• **The problem**
Give every percentage that appears in the article on gambling reforms, along with what each one measures.

• **Extracted text**
*** Block opens ***

Gateshead group welcomes gambling reforms
Written by Callum Rowe on 27th April 2023
A Gateshead support group has welcomed proposed reforms to protect young people from the dangers of online gambling.
A white paper was submitted by the Government on Thursday, marking the biggest proposed changes to online gambling in two decades.
Suggested changes include subjecting gamblers who lose £1,000 a day to extra checks and a £2 limit on online slot machines. The Gambling Commission will also start a consultation on moving from a Think 21 policy to a Think 25 policy for all British-based gambling firms.
Judith Wood-Archer, Citizens Advice Gateshead service delivery director, said: “Citizens Advice Gateshead welcome any reforms and changes that make gambling safer, especially for young people.
“This includes making sure they don’t gamble with more money than they can afford to lose.
“However, as many people are turning to gambling to help with the challenges of the cost of living crisis, we urge people with money worries to seek help and support from agencies such as ourselves, so removing the risk of gambling related harm.”
In a 2020 gambling-related harm evidence review carried out by the Government, it was revealed the North East had the highest prevalence of people gambling at levels of elevated risk at 4.9%, compared to the South West which recorded the lowest figure at 3%.
GambleAware, the UK’s leading charity dedicated to preventing gambling harm, has also welcomed the proposed reforms.
Zoë Osmond, GambleAware CEO, said: “Today’s Gambling white paper is a welcome step in the right direction for the prevention of gambling harms.
“We whole-heartedly support the introduction of a statutory levy on the gambling industry to ensure sustainable and transparent funding for research, education and treatment.”
However, Ms Osmand did criticise there not being a clampdown on online gambling advertising.
“The lack of greater regulation on gambling advertising and marketing is a missed opportunity, particularly in regard to protecting children.
“Almost half (45%) of 11–17-year-olds are exposed to gambling marketing on social media each week.
“Our research shows that increased exposure to gambling can influence attitudes towards gambling and the likelihood of gambling participation in the future, which in turn comes with an increased risk of harm.”

*** Block closes ***

• **Dataset entries**
*** Block opens ***

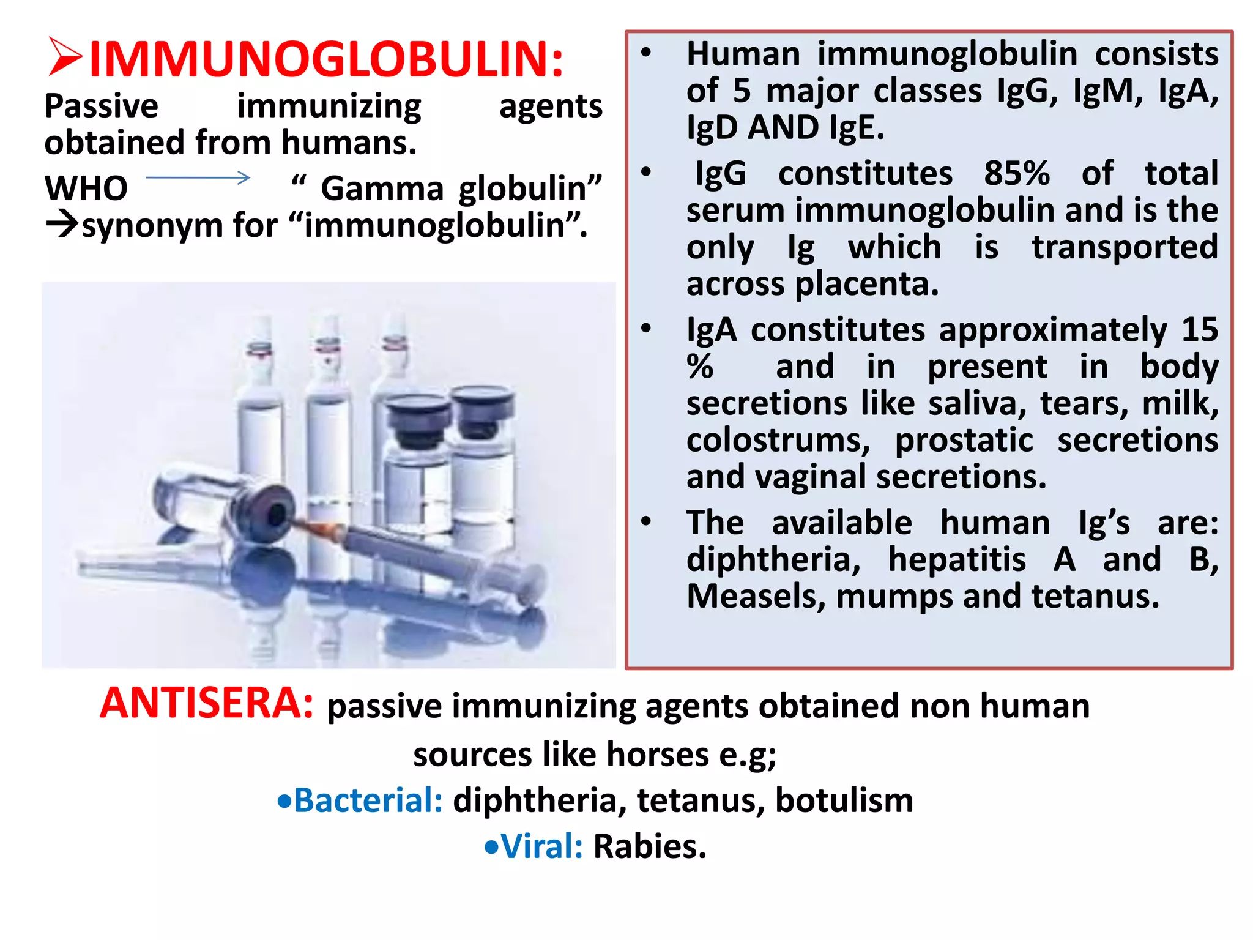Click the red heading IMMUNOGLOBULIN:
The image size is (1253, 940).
click(x=326, y=59)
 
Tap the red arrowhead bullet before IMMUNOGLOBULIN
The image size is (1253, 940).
click(x=65, y=58)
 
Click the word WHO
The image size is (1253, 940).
click(x=86, y=188)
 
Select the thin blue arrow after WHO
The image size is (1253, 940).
click(x=198, y=178)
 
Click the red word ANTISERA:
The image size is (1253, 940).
click(x=207, y=703)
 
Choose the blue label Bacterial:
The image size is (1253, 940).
click(x=368, y=800)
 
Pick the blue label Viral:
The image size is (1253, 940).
click(x=542, y=846)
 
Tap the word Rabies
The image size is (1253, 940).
click(x=650, y=846)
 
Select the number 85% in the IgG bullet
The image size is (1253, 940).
click(x=1017, y=173)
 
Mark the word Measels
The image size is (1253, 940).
click(x=756, y=596)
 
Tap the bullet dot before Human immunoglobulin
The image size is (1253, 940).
click(x=646, y=53)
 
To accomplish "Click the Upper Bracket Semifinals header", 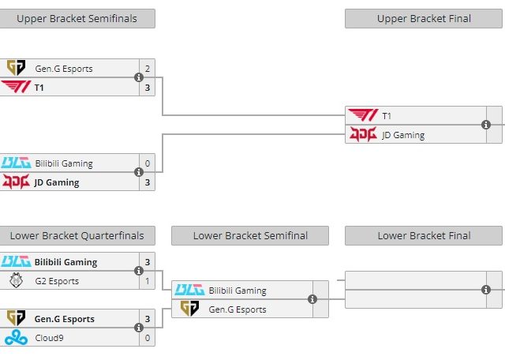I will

*** Block closes ***

• **Result below**
- 4.9%: the prevalence of people gambling at levels of elevated risk in the North East, the highest in the 2020 Government evidence review
- 3%: the same measure in the South West, the lowest figure recorded
- 45%: the share of 11–17-year-olds exposed to gambling marketing on social media each week